▸ Task
Skip all pictures; return exactly the lines from the one containing "Task: Open the Pivot dropdown" through the end of the data.

BEGIN Exercise material

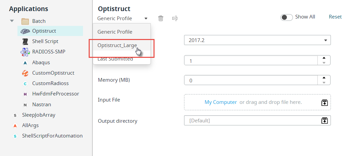Image resolution: width=347 pixels, height=156 pixels.
Task: Select the RADIOSS-SMP atom icon
Action: pos(25,52)
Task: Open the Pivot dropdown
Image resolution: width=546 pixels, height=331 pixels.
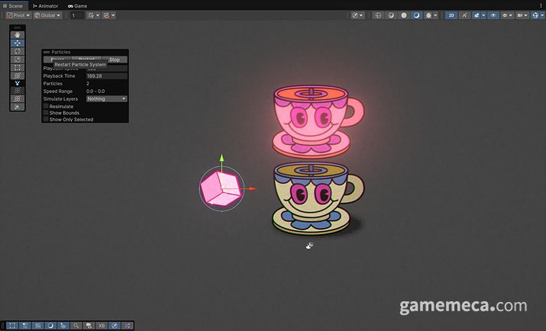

END Exercise material

▸ Result
Task: Open the Pivot dropdown
Image resolution: width=546 pixels, height=331 pixels.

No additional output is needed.